14/08/22 ore 21 125° BALESTRO DEL GIRIFALCO

Il Balestro del Girifalco è un’antica tradizione massetana che si svolge due volte l’anno: di solito la quarta domenica di maggio e il 14 Agosto.

Prendono parte alla gara 24 balestrieri, 8 per ciascuno dei Terzieri in cui è divisa Massa Marittima fin dai tempi della sua costituzione a Libero Comune.

La gara è preceduta da un austero ma vivo e policromo corteo, composto da oltre 150 persone che indossano fedeli riproduzioni di costumi medievali.

Il corteo sfila per le vie cittadine fino ad arrivare nella duecentesca Piazza della Cattedrale, stupenda cornice in cui si svolge la gara.

Dopo le evoluzioni dei bravissimi sbandieratori, che muovono le loro bandiere con eleganza e fantasia, ha inizio la gara vera e propria.

Le frecce vengono scagliate mediante la balestra antica all’italiana, riproduzione di quelle usate nel ‘400.
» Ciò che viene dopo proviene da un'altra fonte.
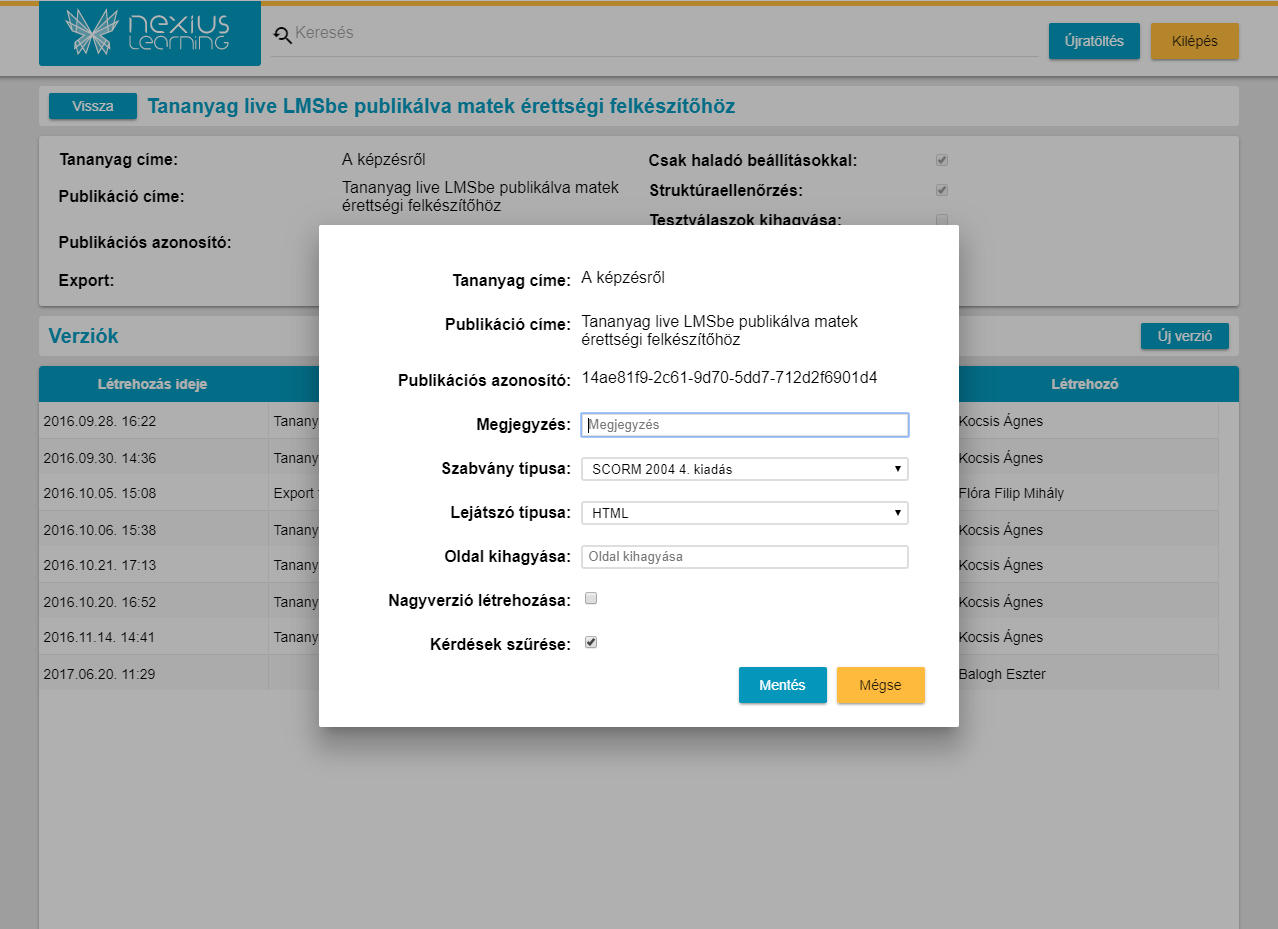The width and height of the screenshot is (1278, 929).
Task: Select the 2017.06.20. 11:29 version row
Action: coord(152,674)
Il balestriere, dopo aver caricato la propria arma, prende posto sul banco di tiro e scaglia la propria freccia verso il bersaglio, detto “corniolo” o “tasso”, posto alla distanza di 36 m. Il corniolo, posto al centro del grande Girifalco, è un legno di forma troncoconica di ca 13 cm di diametro e sporgente per 42 cm da una base circlare anch’essa in legno del diametro di 50 cm.

Il balestriere vincitore, la cui freccia si sarà conficcata più vicina al centro del corniolo riceverà in premio una simbolica freccia d’oro, mentre al suo terziere verrà assegnato il “drappellone” in seta dipinta. Inoltre, da Agosto 2015, è stato istituito un premio speciale denominato “Collare Avis Comunale Massa Marittima”, premio che sarà vinto dal Terziere più volte vittorioso nel decennio fino al 2025.

La balestra è composta da un fusto in legno detto terniere al quale è fissato l’arco d’acciaio. La corda è di fibra naturale. Il caricamento dell’arma si effttua con il “girello”. La corda tesa si arresta su un cilindro rotante comandato dalla leva di scatto.

La tradizione dell’uso della balestra in Massa Marittima è ampiamente documentata. Il Costitutum Civitatis Massae, già al principio del XIV secolo parla del Magister Balistrarum (Maestro delle Balestre) e sopratutto del Camerario, custode delle balestre e dlle altre armi della città. Oltre ad una pergamena del 2 Agosto 1497, un’altra testimonianza è costituita dalla delibera del Consiglio Maggiore del 1476.